_WHAT YOU SHOULD DO_
Copy the following data verbatim, from the start through the line containing "This screenshot has width=1300, height=719.", with both ends included.

_INPUT RECORDS_
_ _ _
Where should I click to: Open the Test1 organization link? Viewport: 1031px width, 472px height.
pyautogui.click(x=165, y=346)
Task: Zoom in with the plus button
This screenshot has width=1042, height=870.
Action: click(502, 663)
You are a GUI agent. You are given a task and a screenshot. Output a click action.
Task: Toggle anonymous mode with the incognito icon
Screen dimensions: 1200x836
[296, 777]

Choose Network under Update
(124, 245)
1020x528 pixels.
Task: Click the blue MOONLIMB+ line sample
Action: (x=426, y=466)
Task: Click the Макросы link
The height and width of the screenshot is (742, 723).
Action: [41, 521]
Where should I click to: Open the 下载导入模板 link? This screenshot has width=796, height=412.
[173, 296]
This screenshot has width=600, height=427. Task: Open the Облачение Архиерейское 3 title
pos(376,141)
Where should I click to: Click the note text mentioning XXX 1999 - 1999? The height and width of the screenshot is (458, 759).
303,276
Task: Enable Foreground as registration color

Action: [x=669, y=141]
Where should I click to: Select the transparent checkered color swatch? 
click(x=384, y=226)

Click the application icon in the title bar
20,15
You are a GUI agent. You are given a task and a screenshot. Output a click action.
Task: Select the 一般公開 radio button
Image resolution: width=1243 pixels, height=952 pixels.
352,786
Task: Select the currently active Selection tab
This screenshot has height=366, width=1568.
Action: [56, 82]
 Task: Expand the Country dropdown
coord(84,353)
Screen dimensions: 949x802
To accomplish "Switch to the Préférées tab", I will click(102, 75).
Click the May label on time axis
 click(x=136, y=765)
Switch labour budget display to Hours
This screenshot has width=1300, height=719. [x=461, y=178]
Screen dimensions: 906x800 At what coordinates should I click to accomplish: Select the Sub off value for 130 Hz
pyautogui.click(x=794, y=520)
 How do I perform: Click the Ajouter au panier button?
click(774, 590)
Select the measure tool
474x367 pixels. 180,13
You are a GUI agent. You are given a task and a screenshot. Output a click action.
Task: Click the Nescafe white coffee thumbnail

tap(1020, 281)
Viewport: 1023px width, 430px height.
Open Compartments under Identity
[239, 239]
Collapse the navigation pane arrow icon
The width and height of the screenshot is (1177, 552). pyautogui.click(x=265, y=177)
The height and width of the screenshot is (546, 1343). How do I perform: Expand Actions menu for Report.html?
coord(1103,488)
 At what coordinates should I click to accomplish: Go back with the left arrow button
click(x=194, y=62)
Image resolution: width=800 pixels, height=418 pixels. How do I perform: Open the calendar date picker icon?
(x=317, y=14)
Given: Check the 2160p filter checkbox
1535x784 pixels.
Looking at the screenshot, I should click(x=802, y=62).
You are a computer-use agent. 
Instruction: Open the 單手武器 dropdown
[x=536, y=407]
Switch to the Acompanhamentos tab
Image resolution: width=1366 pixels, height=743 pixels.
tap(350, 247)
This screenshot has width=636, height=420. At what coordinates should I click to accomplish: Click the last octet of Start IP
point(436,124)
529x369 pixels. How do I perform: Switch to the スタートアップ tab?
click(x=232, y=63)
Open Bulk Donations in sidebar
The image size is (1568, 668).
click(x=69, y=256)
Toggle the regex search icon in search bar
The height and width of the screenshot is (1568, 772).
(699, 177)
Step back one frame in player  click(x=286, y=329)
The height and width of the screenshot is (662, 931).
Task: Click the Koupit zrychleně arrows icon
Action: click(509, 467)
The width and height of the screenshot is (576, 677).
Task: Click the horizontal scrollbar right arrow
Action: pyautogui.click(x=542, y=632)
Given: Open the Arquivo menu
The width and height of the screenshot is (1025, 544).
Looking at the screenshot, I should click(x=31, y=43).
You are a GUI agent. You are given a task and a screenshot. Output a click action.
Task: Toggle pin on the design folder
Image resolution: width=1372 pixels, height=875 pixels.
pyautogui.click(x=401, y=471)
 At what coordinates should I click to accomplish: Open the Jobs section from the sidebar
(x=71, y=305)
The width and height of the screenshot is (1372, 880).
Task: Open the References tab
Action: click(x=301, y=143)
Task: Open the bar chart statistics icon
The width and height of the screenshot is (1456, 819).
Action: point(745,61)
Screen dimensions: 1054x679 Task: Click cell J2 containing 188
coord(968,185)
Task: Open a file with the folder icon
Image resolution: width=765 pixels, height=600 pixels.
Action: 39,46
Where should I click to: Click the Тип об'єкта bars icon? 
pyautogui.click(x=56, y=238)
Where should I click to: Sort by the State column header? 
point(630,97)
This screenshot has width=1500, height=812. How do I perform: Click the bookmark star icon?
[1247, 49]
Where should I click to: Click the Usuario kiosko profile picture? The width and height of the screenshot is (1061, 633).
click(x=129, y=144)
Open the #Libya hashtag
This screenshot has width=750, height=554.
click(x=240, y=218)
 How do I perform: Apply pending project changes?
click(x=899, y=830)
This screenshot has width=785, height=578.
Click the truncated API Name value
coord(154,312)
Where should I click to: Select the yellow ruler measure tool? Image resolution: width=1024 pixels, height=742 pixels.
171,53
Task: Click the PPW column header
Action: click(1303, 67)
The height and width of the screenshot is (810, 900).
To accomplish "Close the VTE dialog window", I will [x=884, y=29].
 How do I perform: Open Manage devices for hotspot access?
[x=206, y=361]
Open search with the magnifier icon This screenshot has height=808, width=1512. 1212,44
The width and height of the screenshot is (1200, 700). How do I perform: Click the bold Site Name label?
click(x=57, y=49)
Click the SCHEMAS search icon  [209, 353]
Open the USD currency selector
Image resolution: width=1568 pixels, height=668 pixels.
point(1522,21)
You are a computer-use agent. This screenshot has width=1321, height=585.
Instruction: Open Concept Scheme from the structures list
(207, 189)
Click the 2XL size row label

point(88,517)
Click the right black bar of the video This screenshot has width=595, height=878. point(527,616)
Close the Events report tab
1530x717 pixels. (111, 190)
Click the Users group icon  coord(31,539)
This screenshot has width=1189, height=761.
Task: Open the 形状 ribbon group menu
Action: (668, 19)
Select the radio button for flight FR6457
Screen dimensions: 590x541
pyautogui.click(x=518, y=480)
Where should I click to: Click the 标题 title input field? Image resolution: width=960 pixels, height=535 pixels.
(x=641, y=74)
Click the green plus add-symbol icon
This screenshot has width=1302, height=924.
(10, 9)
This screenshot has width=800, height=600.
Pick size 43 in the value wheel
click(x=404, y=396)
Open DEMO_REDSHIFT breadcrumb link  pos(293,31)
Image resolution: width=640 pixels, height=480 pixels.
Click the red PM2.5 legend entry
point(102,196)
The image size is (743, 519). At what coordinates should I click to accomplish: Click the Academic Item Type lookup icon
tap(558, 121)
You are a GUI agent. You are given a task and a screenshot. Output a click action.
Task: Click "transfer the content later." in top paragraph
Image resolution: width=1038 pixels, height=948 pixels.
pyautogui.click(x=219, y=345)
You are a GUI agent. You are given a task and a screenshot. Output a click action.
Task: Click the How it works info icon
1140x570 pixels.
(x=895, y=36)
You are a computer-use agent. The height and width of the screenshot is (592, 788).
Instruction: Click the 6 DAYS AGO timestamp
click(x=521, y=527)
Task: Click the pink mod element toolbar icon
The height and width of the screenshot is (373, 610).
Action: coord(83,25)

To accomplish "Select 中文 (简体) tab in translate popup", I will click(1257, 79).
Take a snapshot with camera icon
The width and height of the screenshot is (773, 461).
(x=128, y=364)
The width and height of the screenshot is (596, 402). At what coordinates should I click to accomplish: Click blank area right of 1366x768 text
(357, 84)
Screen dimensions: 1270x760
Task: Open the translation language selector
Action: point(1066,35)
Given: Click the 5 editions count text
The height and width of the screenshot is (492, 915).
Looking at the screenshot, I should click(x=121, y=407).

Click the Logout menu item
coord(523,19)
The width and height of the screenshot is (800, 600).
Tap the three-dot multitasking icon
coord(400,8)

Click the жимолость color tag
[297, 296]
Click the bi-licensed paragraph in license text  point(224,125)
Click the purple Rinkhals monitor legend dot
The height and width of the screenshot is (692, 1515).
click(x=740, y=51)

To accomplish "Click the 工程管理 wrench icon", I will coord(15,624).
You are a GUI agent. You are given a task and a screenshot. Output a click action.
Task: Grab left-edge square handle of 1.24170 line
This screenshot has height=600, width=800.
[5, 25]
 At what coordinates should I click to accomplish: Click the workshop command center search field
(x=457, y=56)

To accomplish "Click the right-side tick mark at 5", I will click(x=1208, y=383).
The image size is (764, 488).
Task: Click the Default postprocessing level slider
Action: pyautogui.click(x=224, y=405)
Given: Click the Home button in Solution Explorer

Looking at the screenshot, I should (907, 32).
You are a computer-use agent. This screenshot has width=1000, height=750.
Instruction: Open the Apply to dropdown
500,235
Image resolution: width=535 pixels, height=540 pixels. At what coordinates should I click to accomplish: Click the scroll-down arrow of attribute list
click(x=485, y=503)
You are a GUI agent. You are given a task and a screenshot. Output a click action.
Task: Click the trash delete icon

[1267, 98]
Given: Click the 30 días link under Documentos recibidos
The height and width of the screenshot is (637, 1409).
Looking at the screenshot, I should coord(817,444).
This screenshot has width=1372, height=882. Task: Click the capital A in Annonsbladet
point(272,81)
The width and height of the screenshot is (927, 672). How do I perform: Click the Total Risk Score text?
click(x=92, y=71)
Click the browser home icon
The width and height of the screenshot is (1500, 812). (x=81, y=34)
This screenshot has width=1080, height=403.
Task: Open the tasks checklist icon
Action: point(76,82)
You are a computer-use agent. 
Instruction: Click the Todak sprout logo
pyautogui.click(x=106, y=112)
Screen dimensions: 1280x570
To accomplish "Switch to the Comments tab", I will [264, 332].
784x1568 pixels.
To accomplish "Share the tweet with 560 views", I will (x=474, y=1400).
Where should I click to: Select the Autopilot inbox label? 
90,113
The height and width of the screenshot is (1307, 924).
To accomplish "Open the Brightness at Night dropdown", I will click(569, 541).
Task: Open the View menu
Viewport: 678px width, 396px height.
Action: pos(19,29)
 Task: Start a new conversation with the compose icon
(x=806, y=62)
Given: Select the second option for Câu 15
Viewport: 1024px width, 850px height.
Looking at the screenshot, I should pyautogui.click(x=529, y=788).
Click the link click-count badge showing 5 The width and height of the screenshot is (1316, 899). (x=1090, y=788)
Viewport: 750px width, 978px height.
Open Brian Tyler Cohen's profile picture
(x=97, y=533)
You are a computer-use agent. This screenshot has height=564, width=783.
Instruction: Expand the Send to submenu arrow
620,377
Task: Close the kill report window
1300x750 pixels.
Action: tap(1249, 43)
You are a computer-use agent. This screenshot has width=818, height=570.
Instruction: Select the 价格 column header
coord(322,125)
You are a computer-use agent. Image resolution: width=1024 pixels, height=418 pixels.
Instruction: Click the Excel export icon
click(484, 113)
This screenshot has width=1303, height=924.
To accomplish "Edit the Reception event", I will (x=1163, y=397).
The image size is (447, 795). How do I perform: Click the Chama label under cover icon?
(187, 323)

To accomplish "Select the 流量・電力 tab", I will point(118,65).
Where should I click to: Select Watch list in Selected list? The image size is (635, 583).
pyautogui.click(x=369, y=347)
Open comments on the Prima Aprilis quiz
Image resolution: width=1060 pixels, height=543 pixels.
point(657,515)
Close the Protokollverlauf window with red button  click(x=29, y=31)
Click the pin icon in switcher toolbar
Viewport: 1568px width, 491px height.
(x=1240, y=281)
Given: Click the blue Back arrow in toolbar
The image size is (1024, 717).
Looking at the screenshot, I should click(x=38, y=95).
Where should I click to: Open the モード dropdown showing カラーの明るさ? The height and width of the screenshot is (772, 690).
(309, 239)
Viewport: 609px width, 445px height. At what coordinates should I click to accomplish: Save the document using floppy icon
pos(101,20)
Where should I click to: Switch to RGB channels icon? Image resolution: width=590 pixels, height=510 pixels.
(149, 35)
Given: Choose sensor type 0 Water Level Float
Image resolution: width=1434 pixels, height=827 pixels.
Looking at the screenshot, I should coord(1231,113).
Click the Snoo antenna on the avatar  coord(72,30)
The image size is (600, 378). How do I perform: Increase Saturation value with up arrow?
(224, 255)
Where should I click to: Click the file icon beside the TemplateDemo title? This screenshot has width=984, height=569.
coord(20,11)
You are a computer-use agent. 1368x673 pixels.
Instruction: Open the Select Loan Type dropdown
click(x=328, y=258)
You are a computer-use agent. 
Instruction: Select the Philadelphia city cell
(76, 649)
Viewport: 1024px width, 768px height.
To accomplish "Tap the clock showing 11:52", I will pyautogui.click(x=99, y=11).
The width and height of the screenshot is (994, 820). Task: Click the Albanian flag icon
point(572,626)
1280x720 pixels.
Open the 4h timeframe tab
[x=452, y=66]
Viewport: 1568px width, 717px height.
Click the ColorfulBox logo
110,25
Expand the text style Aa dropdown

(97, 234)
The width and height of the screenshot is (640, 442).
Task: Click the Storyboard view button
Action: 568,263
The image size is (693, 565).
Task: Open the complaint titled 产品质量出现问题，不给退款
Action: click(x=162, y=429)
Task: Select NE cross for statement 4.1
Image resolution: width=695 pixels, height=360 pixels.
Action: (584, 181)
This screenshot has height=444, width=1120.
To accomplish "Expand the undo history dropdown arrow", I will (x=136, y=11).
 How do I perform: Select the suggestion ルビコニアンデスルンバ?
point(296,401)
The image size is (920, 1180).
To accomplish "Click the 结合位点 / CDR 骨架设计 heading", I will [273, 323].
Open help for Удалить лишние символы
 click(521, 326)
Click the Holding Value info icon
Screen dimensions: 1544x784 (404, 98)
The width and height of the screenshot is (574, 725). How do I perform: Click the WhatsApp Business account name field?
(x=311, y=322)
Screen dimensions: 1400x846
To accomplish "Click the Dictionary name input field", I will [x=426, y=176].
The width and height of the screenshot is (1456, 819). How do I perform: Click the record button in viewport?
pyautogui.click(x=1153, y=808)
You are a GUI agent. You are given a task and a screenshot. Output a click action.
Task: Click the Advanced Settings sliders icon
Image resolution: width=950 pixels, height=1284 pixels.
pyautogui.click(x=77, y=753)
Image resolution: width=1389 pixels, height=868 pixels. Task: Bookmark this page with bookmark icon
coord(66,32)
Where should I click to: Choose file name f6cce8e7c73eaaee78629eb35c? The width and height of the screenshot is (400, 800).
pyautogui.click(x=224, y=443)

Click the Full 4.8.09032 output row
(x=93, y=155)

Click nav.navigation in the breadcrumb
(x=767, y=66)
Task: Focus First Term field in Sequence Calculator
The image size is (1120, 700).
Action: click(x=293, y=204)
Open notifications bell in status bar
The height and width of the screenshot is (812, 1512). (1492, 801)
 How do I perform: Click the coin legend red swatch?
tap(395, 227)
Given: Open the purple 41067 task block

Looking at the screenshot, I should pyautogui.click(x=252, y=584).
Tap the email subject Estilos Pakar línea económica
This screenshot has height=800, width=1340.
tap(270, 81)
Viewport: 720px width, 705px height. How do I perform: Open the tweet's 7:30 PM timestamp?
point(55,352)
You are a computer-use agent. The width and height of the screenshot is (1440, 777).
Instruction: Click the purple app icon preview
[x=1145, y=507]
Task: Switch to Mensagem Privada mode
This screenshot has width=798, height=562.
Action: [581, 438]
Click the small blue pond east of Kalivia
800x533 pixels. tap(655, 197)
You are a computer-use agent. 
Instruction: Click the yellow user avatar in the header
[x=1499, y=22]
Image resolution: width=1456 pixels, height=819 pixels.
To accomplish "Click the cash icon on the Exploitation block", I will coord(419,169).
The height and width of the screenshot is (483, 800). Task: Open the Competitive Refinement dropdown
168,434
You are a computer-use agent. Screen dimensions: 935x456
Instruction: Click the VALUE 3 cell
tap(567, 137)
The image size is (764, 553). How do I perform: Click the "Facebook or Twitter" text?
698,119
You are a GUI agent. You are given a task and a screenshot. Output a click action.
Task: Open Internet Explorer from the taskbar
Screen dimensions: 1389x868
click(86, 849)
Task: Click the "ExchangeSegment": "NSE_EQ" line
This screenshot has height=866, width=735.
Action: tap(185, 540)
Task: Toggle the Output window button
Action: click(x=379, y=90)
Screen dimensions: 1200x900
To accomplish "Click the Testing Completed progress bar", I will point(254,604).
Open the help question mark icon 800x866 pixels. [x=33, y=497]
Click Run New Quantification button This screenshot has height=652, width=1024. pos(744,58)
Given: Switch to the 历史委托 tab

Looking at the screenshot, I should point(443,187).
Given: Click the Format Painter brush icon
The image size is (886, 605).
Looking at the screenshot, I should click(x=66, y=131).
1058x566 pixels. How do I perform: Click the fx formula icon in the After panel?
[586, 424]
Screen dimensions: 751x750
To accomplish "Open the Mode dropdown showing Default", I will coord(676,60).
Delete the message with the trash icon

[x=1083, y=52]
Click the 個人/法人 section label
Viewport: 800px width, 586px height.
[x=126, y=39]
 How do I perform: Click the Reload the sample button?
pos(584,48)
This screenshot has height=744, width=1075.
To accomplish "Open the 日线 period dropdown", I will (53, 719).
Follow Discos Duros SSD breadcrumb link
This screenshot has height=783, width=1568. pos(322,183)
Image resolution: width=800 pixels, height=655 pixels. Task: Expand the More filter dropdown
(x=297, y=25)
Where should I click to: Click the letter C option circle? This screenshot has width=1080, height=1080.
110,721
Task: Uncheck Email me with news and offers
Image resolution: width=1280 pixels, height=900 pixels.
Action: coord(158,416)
_ _ _
_TASK RESPONSE_
Where should I click to: Open the Test1 organization link? Viewport: 1031px width, 472px height.
pyautogui.click(x=165, y=346)
Task: Zoom in with the plus button
This screenshot has width=1042, height=870.
Action: click(502, 663)
You are a GUI agent. You are given a task and a screenshot. Output a click action.
Task: Toggle anonymous mode with the incognito icon
Screen dimensions: 1200x836
[296, 777]

Choose Network under Update
(124, 245)
1020x528 pixels.
Task: Click the blue MOONLIMB+ line sample
Action: (x=426, y=466)
Task: Click the Макросы link
The height and width of the screenshot is (742, 723).
Action: [41, 521]
Where should I click to: Open the 下载导入模板 link? This screenshot has width=796, height=412.
[173, 296]
This screenshot has width=600, height=427. Task: Open the Облачение Архиерейское 3 title
pos(376,141)
Where should I click to: Click the note text mentioning XXX 1999 - 1999? The height and width of the screenshot is (458, 759).
303,276
Task: Enable Foreground as registration color

Action: [x=669, y=141]
Where should I click to: Select the transparent checkered color swatch? 
click(x=384, y=226)

Click the application icon in the title bar
20,15
You are a GUI agent. You are given a task and a screenshot. Output a click action.
Task: Select the 一般公開 radio button
Image resolution: width=1243 pixels, height=952 pixels.
352,786
Task: Select the currently active Selection tab
This screenshot has height=366, width=1568.
Action: [56, 82]
 Task: Expand the Country dropdown
coord(84,353)
Screen dimensions: 949x802
To accomplish "Switch to the Préférées tab", I will click(102, 75).
Click the May label on time axis
 click(x=136, y=765)
Switch labour budget display to Hours
This screenshot has width=1300, height=719. [x=461, y=178]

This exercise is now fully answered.